Tesla is like a human who is “zoned out” and driving on reflexes without thinking, and Wamo is like a driver who tells himself and then does what he says.    I am sure in reality, the difference is not so black and white.

Finally, in the end, each of them simply created waypoints on the road and then fits a second-order function to three points (1) current location, (2) the closest waypoint, and (3) the next point.   This parametric equation gives (x,y) as a function of time, and then the car can use a PID loop to keep the car right on that function.       The planner just has to output waypoints.   Each new point means the equation has to be re-solved.  But the points can be computed at any random time asynchronously

In Wamo’s case, the sensor could say, “  Pedestrian just stepped in front of the car and generate a waypoint with zero velocity a foot in front of the car.” The equation recomputes, and the PID tries hard to get to zero velocity.

Wamo needs a ton more compute power because it is using LLM and language, but Wamo has the budget because the computer saves the company the driver’s salary for 2 shifts per day. Maybe $100K saving per year.    So Wamo can spend 100K on a computer and still make money.  Tesla has to build affordable cars, so they can’t even budget a $10,000 computer.   

The trouble with a hobby project is that you can research the algorithms but can’t afford the hardware to run them.       But we can try and do something like what the big players do.    And that is to cut the system in half and not have video data directly control steering angle.  That will ALWAYS  oscillate.   Sensor to data structure then structure to driver breaks it into two asynchronous loops.

Theory:   All oscillators are in fact feedback systems with an amplifier in the feedback loop.        This applies to EVERY case from electronics to social/policital systems to robots.

Solution:  Don’t build that kind of loop.

When I took a class on self-driving cars, we did behavior cloning where we trained a car to lane-keep from human driving data.  It works OK EXCEPT if it ever gets into a situation it was not trained on like “car t-boned the guard rail”.     This is where the linguistic system shines.  It can reason its way out of situations it has not seen.    That said, if you have enough data, you don’t need reasoning.   But no hobbyist will ever get to own that much data.
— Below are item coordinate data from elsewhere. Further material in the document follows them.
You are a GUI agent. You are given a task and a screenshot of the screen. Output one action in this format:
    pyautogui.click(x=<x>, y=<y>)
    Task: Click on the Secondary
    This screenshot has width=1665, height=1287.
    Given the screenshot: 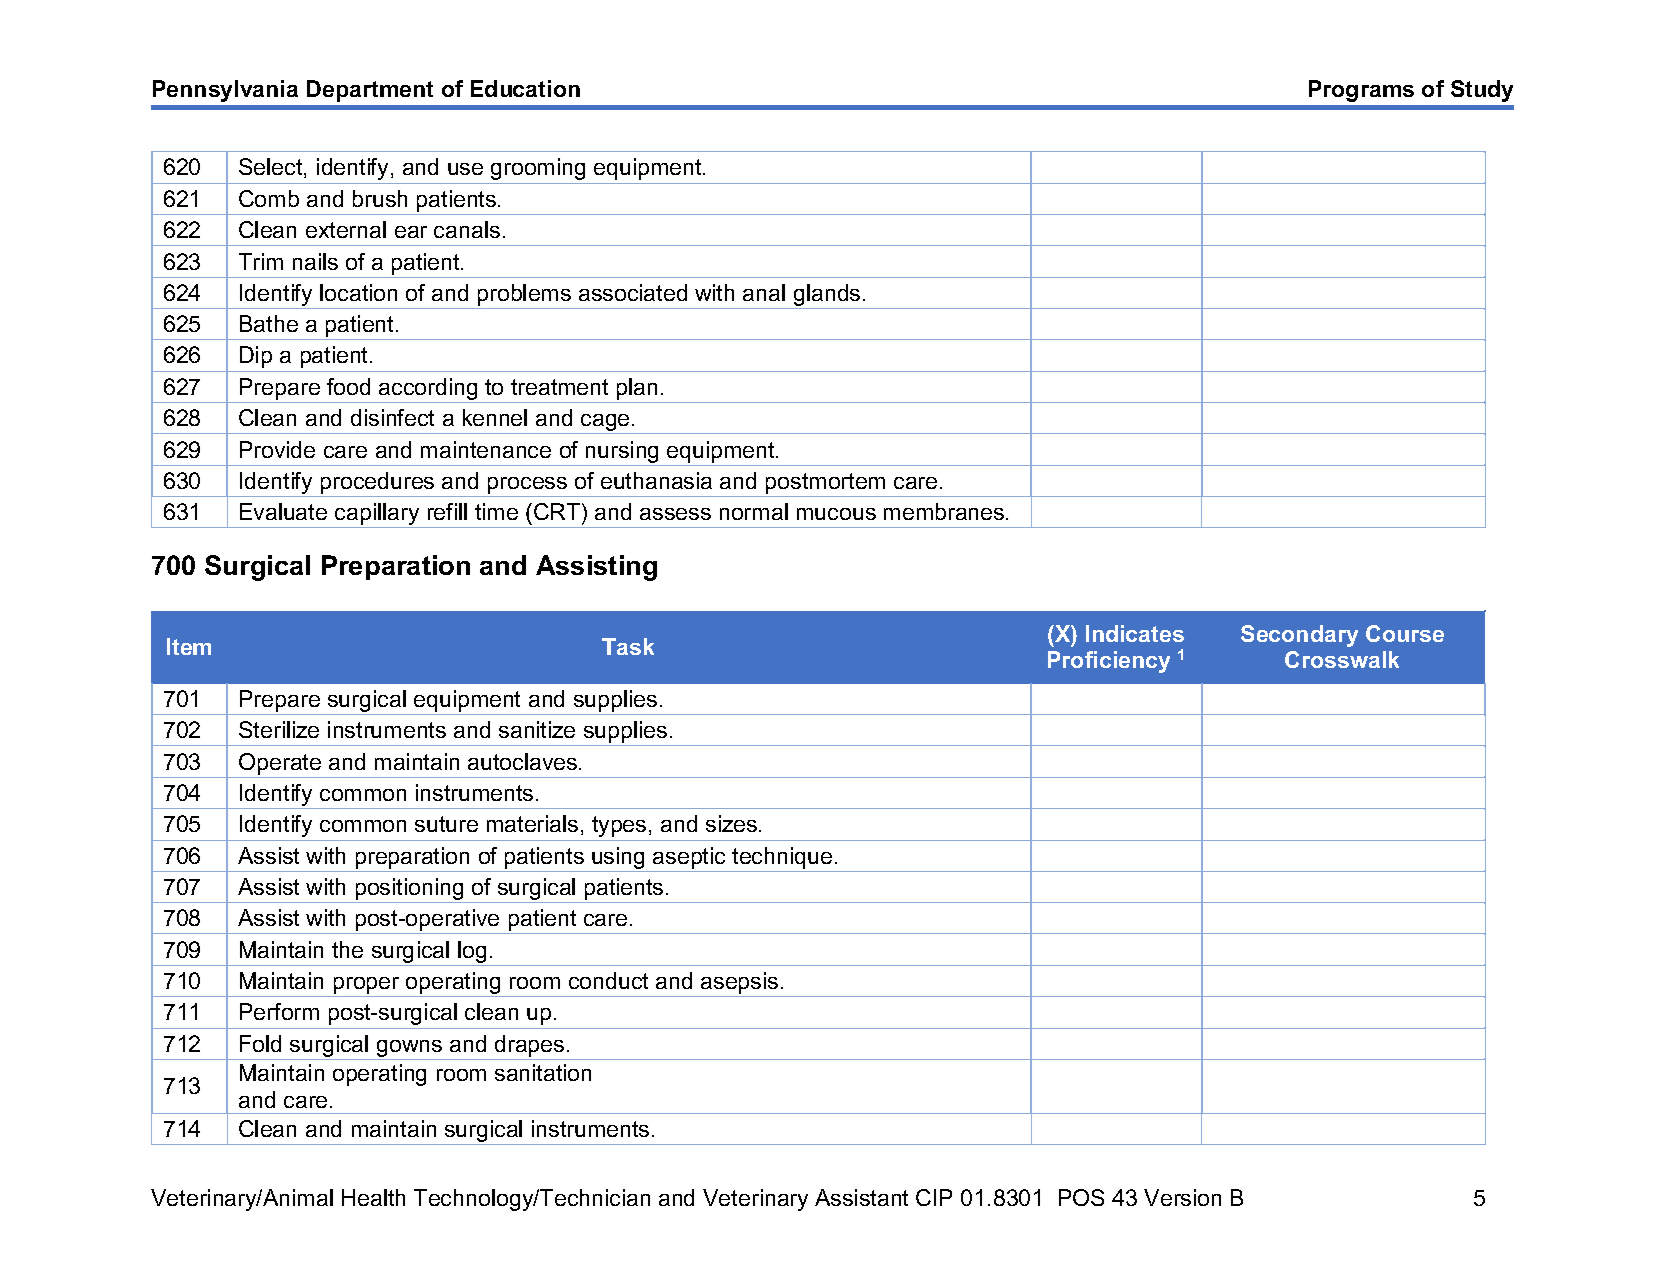 What is the action you would take?
    pyautogui.click(x=1299, y=636)
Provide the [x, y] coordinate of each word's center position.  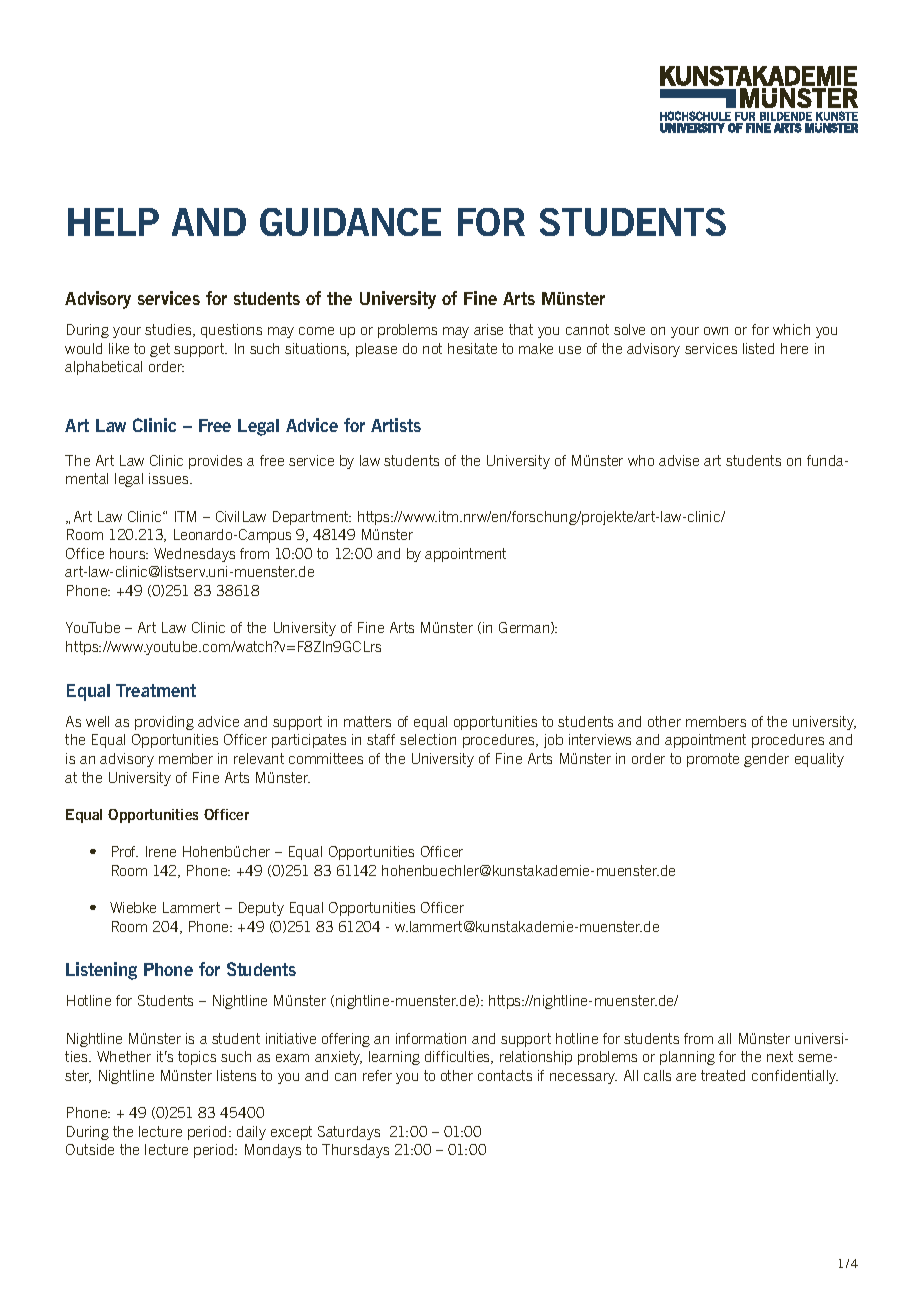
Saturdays [349, 1133]
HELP [113, 222]
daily [251, 1133]
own [716, 331]
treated [723, 1075]
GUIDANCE [350, 222]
Drivng is an Interresting problem, but I’ve moved on to something different:  a self-driving house.   Fun thing I just learned:   a $10 device can track human motion by how they block and reflect 5Hz WiFi signals.   It is called “WiFi Sensing” and is good enough that a robot with a WiFi receiver can detect human gestures.    This is VERY SPOOKY as you could in theory track what people in a house were doing from the sidewalk using how their motion distorted the radio waves.     

  (See GitHub project Spectre to try it.).  This seem pperfect for robots.    They do not =need to spray-out energy with a LIDAR or ultra sonic “pings" if the house is already flooded with WiFi radio.